These processes of simplification, the forces that prioritize the practical over the liberating, and an exclusive focus on wealth accumulation, can all be highlighted in an analysis of the forces of modernization now creating the physical form of Beijing. It was also evident in New York a century ago. To Le Corbusier, New York in the 1930s manifest modernization as a human adventure. The city “has such courage and enthusiasm that everything can be begun again, sent back to the building yard and made into something still greater, something mastered!”14

See the title of a section in Le Corbusier, Where the Cathedrals Were White, trans. Francis E. Hyslop, Jr. (New York: Reynal & Hitchcock, 1947), 44–5.

However, in Le Corbusier’s celebration of the courage to start anew, clearly relevant to the Chinese context, focus was placed on the process and excitement of construction and profit. To return to Berman, the completion of the Crystal Palace that is modern Beijing freezes the creative energies and becomes what Berman would defined as a tomb.15

Berman, All That Is Solid, 243.

It is also a grossly oversimplified and misrepresented representation and understanding of the city, its life and its inhabitants.

Urban Model, Urban Analogy, and Urban Image: Beijing World Park and the City Itself

The CCTV building then plays its role in the simplification of our readings of Beijing and celebrates process and profit above all else. As Daniel Solomon argues:

Imagine a situation in which 97 percent of the residential fabric of New York and Chicago including the most vibrant neighborhoods were demolished in ten years and the population is forcibly relocated to sterile new suburbs through a massively corrupt system of expropriation. . . . Without any exaggeration, that is exactly what is happening in Shanghai and Beijing today and it is what Rem’s building celebrates.16

Daniel Solomon, “Whatever Happened to Modernity,” in Writing Urbanism, ed. Douglas Kelbaugh and Kit Krankel McCullough (London and New York: Routledge, 2008), 160. The essay was written in response to Koolhaas’s “Whatever Happened to Urbanism,” New York Times March 1, 1998.

Beyond this however, we can also argue that the CCTV headquarters functions like the Eiffel Tower did for Paris. As discussed by Roland Barthes: the Eiffel Tower is “the symbol of Paris, of modernity, of communication, of science or of the nineteenth century.”17

Barthes, “The Eiffel Tower,” The Eiffel Tower and Other Mythologies, trans. Richard Howard (New York: Hill and Wang, 1979), 4.

In Barthes’ reading of the Eiffel Tower, however, it is not just a symbol – it both sees and is seen.18

Barthes says, “The Tower . . . transgresses this separation, this habitual divorce of seeing and being seen; it achieves a sovereign circulation between the two functions” (5).
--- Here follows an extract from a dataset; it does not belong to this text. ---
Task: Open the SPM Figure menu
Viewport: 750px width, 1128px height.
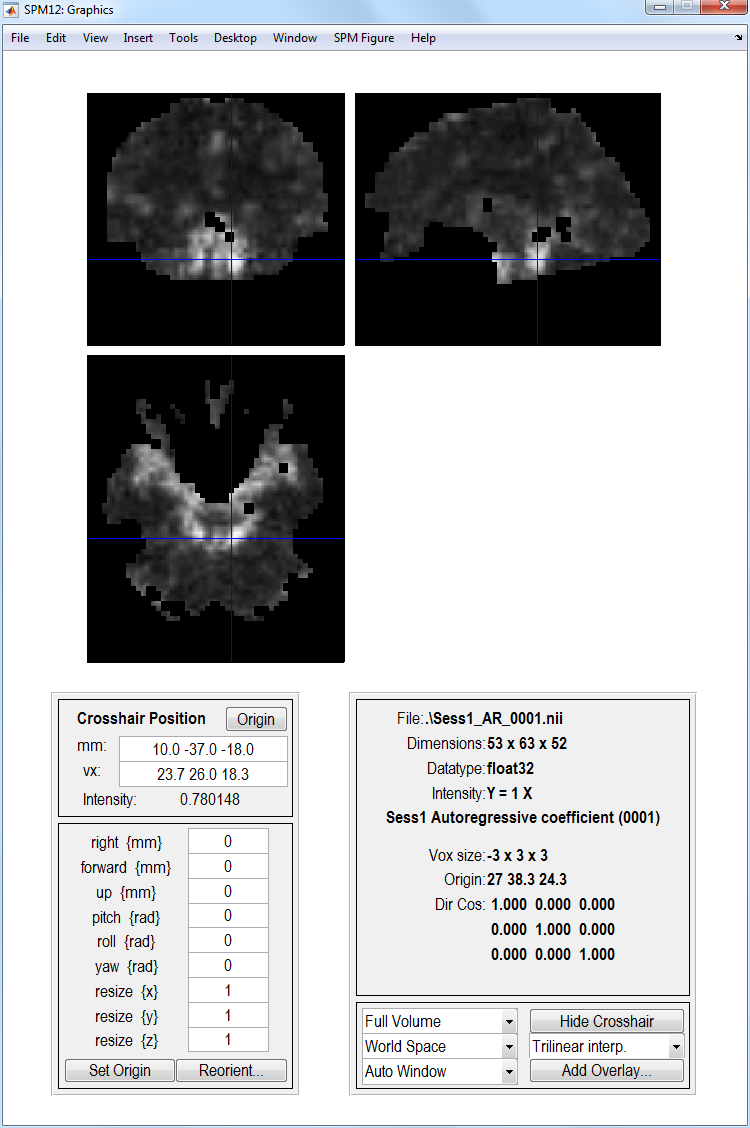Action: [364, 38]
He writes at the beginning of the essay “The Eiffel Tower” “[Guy de] Maupassant often lunched at the restaurant in the tower, though he didn’t care much for the food: It’s the only place in Paris, he used to say, where I don’t have to see it”. The Eiffel tower, to Barthes, is the center; Paris the circumference.19

Barthes, “The Eiffel Tower,” 4.

Writing of contemporary Beijing, and in reference to towers such as the CCTV headquarters, Roy Ong says, the “brightness” of this tower overshadows its neighorhood; its “beauty” is barbaric.20

Ong writes, “The CCTV center is a building of barbaric beauty that presides over four city blocks in China’s capital, facing off with the towers of corporate capitalism.” See Aihwa Ong, “Hyperbuilding: Spectacle, Speculation, and the Hyperspace of Sovereignty,” in Worlding Cities, ed. A. Roy and A. Ong (Chichester, West Sussex, and Malden, MA: Wiley-Blackwell, 2011), 216.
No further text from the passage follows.